Tax Bracket Relief: A Break for Hard-Pressed Households
In welcome news for millions of South African workers, the Minister confirmed that personal income tax brackets and rebates will be adjusted fully in line with inflation — effectively preventing bracket creep from eroding real take-home pay.
This follows the government’s decision to withdraw a proposed R20 billion tax increase that had been provisionally included in the May 2025 Budget. The Minister explained:
“The improving fiscal position allows us enough room to withdraw the proposed tax increases, without putting fiscal sustainability or economic activity at risk.”
Godongwana also announced two savings incentives aimed at building a culture of long-term financial security:
• The tax-free annual investment limit for Tax-Free Savings Accounts increases from R36 000 to R46 000 per year.

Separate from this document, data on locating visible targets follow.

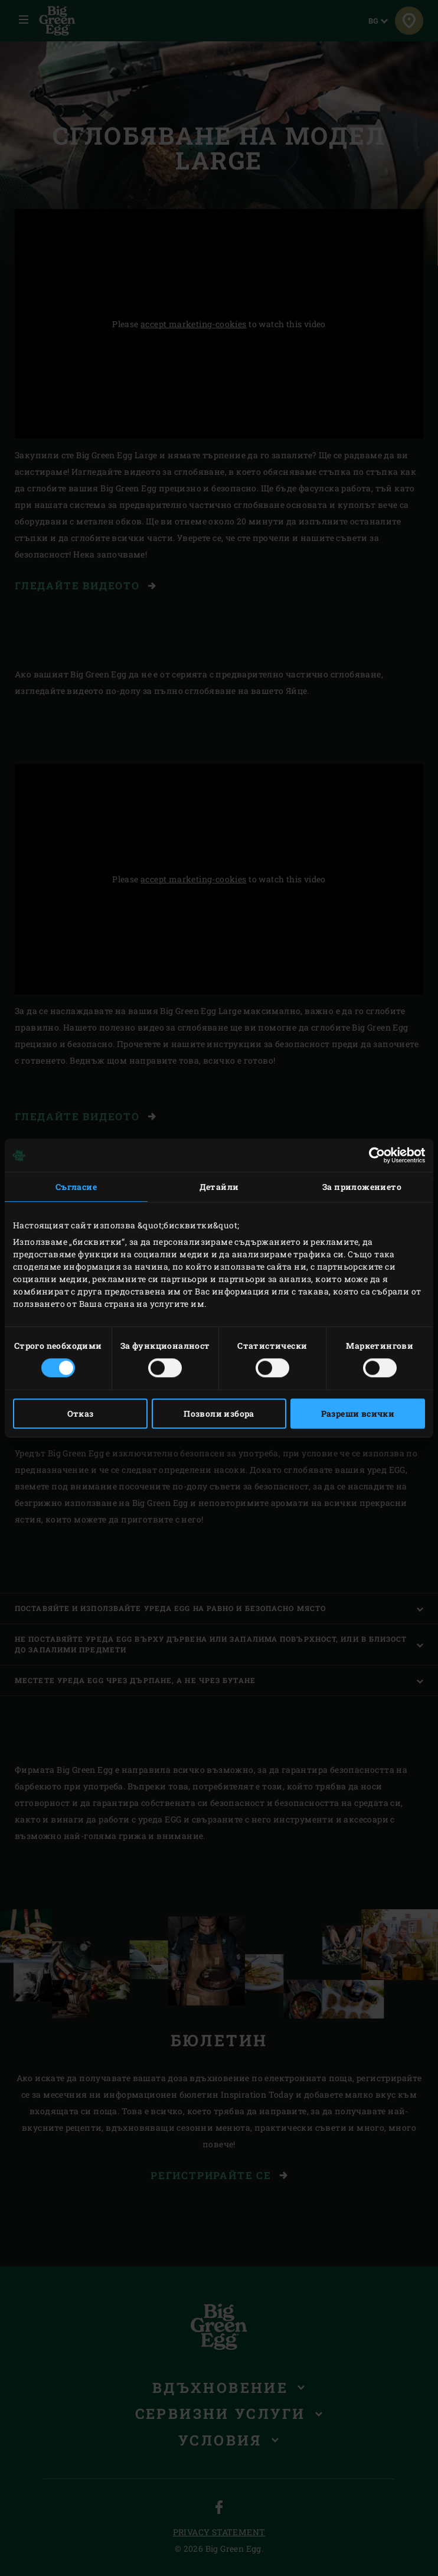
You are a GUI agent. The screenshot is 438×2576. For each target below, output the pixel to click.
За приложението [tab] (361, 1186)
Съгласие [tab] (76, 1186)
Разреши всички (358, 1413)
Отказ (80, 1413)
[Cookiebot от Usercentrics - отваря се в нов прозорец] (373, 1155)
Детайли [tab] (219, 1186)
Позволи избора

• The limit on retirement fund deductions rises from R350 000 to R430 000, enabling South Africans to shelter more income from tax each year.
Small business owners also received targeted relief. The VAT registration threshold doubles from R1 million to R2.3 million — a measure the Minister directly attributed to public submissions, quoting Gauteng entrepreneur Renette Oosthuizen, who had written in to call for exactly this change. The capital gains tax exemption on the sale of a small business for older persons rises from R1.8 million to R2.7 million, now applicable to businesses valued up to R15 million.

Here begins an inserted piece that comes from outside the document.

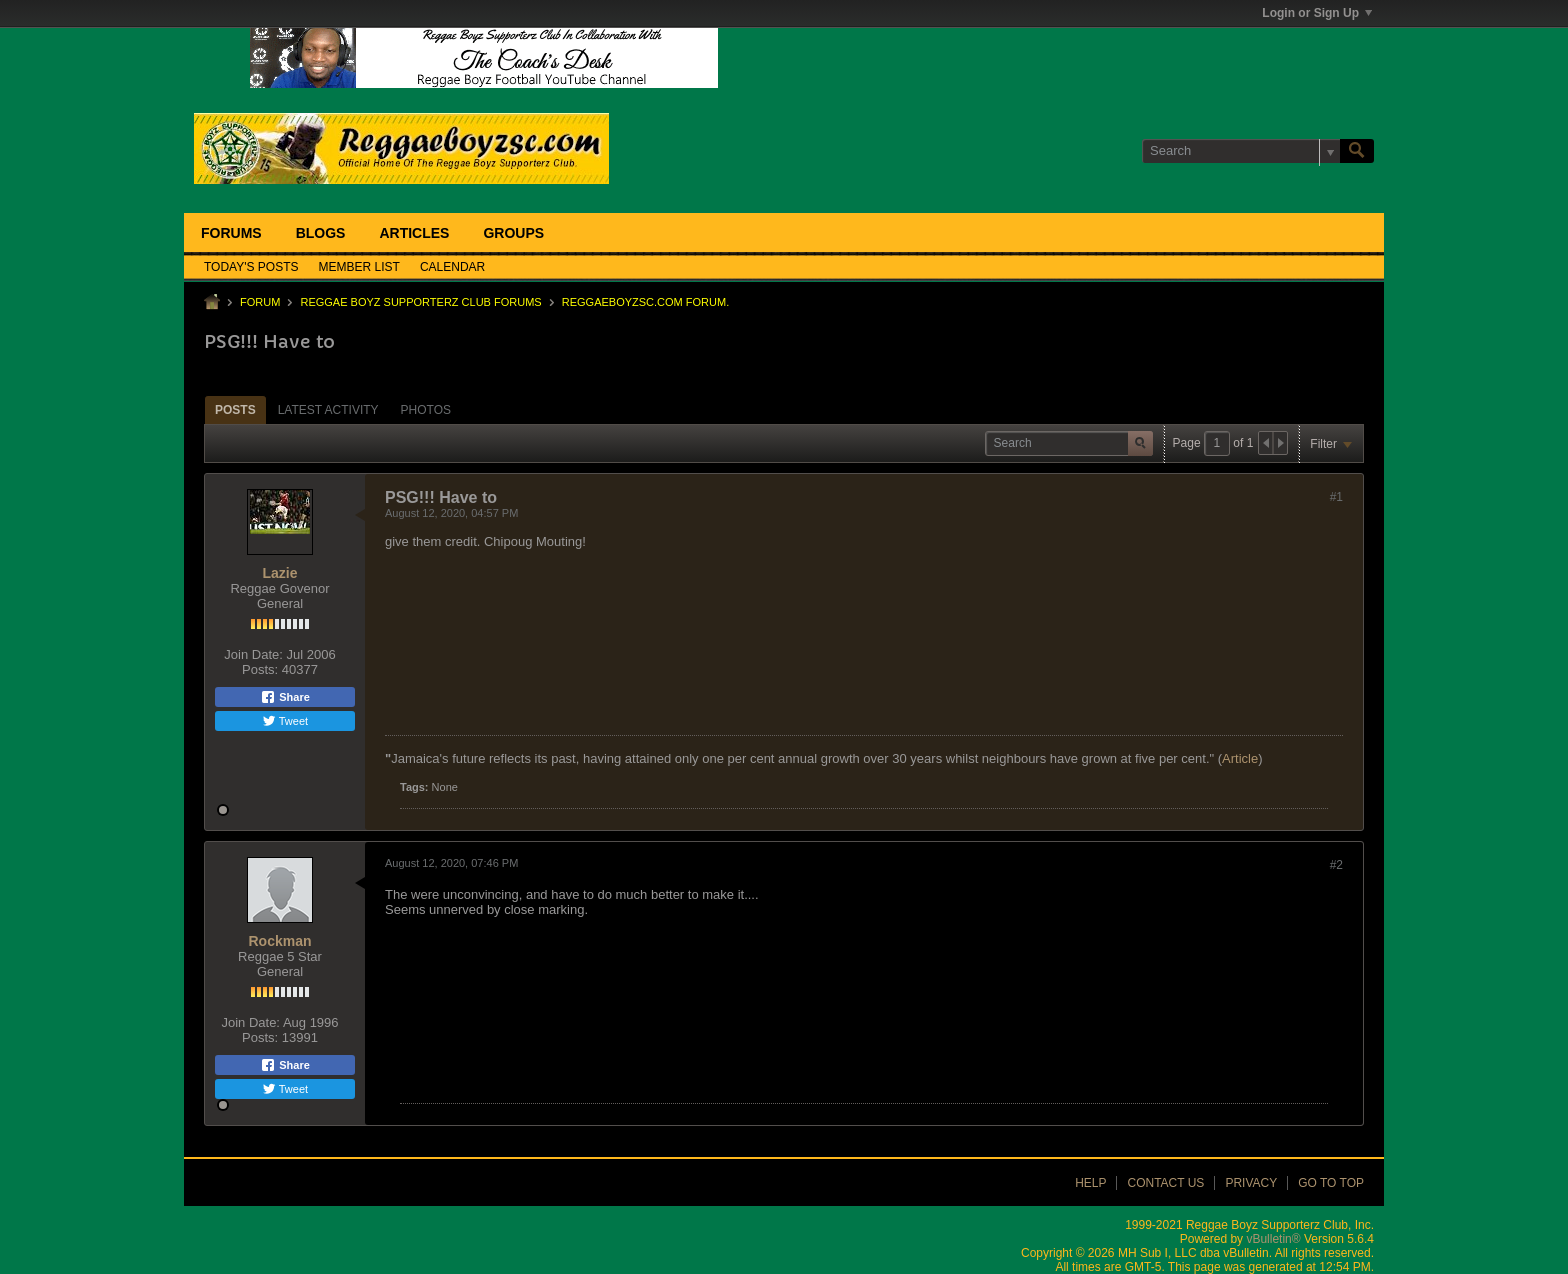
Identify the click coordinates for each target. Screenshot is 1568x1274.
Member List (359, 267)
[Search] (1241, 151)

No VAT Increase — But Sin Taxes Rise
In what will be widely welcomed by consumers already under cost-of-living pressure, the 2026 Budget contains no increase in Value Added Tax. The standard VAT rate remains unchanged.
However, the Minister made clear that taxes on tobacco, alcohol and fuel would rise in line with inflation. Godongwana was direct:
“Increases to certain taxes are unavoidable.”
For smokers and drinkers, the increases are as follows:
• A 20-pack of cigarettes rises from R22.81 to R23.58.
• A 340ml can of beer or cider increases by 8 cents.
• A 750ml bottle of wine goes up by 15 cents.
• A 750ml bottle of spirits will increase by R3.20.
Fuel levies also increase, with the general fuel levy rising by 9 cents per litre for petrol and 8 cents for diesel, and the Road Accident Fund levy going up by 7 cents per litre.
A Little More for Pensioners and Grant Recipients
South Africa’s 26.5 million social grant recipients will see modest increases from April 2026. The Minister announced:
“The old age grant, disability grant and care dependency grant rise by R80 in April 2026, to R2 400.”
The war veterans grant also increases by R80 to R2 420. The foster care grant rises by R40 to R1 290 in April, with a further R10 increase in October. The child support grant and grant-in-aid grant go up from R20 to R580.
Total spending on social grants for 2026/27 reaches R292.8 billion. The Social Relief of Distress grant continues in its current form for the year ahead.
The Bigger Picture: Debt Stabilised, Credibility Restored
Underpinning the entire Budget is a message of hard-won fiscal stability. For the first time in 17 years, South Africa’s gross debt stabilises as a share of GDP — at 78.9 per cent in 2025/26 — before falling to 77.3 per cent in 2026/27 and 76.5 per cent by 2028/29.
Total government spending in 2026/27 amounts to R2.67 trillion, with the social wage — comprising education, health and social protection — accounting for more than 60 per cent of non-interest spending.
Closing his address, Godongwana struck a tone of cautious optimism:
“A budget and a fiscal strategy that advances inclusive growth and the sustainability of public finances is a crucial part of achieving this greater freedom. It moves us closer to fulfilling our constitutional promise to do all that it takes for our people to live with dignity and prosperity.”